This thesis describes experimental studies regarding superfluidity in a two-dimensional gas of ultracold atoms trapped in a uniform potential. It is conceptually divided into three parts.

In the first part we offer a theoretical discussion of a superfluid, first from a general perspective and then concentrating on its distinct features when restricted to two-dimensions. One of the hallmarks of superfluidity in all dimensions, predicted by the highly successful hydrodynamic two-fluid model and observed in both liquid helium and ultracold atomic gases, is the existence of two kinds of sound excitations, the first and second sound. Unlike its three dimensional counter-part, however, superfluidity in two dimensions is associated with the pairing of vortices of opposite circulation as described by the Berezinskii-Kosterlitz-Thouless (BKT) theory, rather than the emergence of true long-range order. One of the most well-known features of BKT superfluidity is the universal jump in its superfluid density at a critical temperature without any discontinuities in the fluid’s thermodynamic properties.

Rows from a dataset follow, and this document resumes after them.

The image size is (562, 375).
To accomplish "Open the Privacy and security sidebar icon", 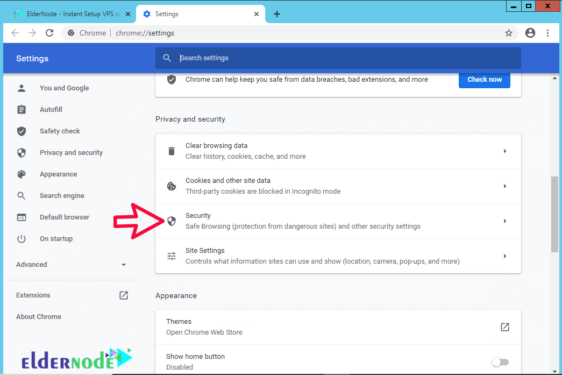I will 22,152.
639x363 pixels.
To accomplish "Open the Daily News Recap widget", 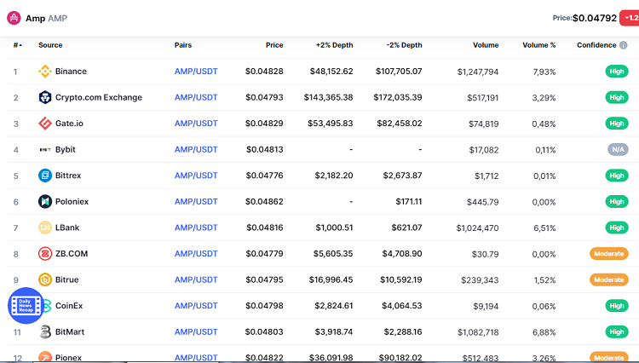I will [26, 306].
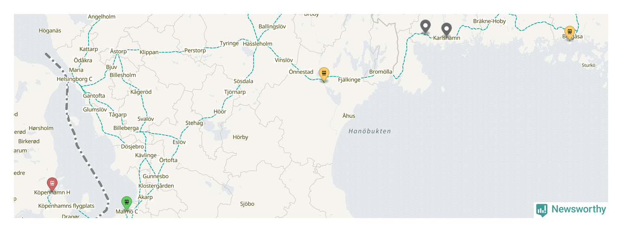
Task: Select the Klippan town label
Action: click(x=149, y=53)
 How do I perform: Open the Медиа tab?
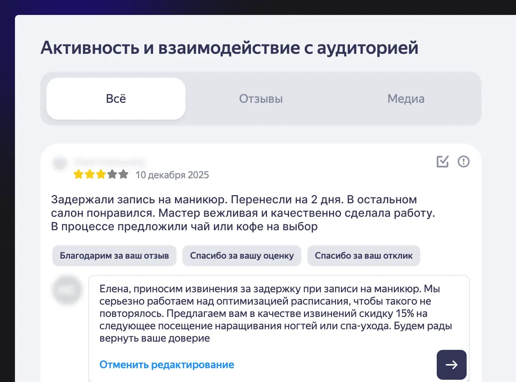tap(406, 99)
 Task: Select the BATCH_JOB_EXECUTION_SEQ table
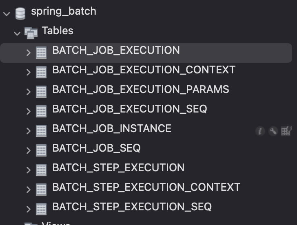coord(130,109)
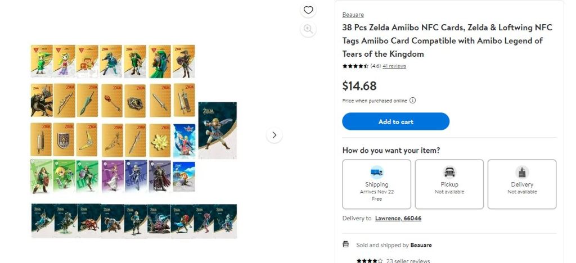Click store icon beside Sold and shipped

pos(346,244)
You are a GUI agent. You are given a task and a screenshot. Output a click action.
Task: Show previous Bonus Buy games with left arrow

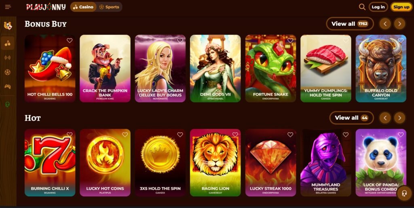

In the second part we describe the experimental realisation and the characterisation of a versatile two-dimensional box trap for the confinement of a 39K atomic gas. Our apparatus is the outcome of merging a previously existing experimental setup with a series of modifications and extensive additions. Importantly for this thesis, we are able to tune the interactions of the gas with the aid of a magnetic Feshbach resonance, reaching the hydrodynamic regime where the predictions of the two-fluid model for a two-dimensional superfluid are expected to be valid.

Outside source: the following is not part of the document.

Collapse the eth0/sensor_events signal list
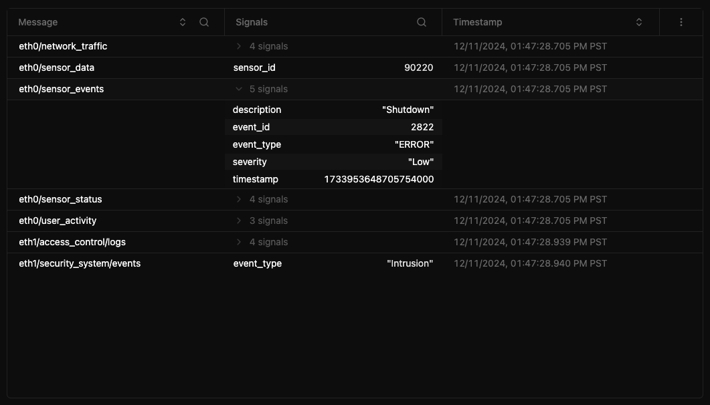(x=239, y=89)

With a homogeneous and tunable two-dimensional gas at hand, in the third part of this thesis we describe our experimental method to observe both first and second sound; the latter is seen for the first time in any two-dimensional fluid. From the two temperature-dependent measured sound speeds we deduce its superfluid density, a central quantity for a superfluid that had so far remained elusive in ultracold gases. Our results agree with BKT theory, including the prediction for the universal superfluid-density jump.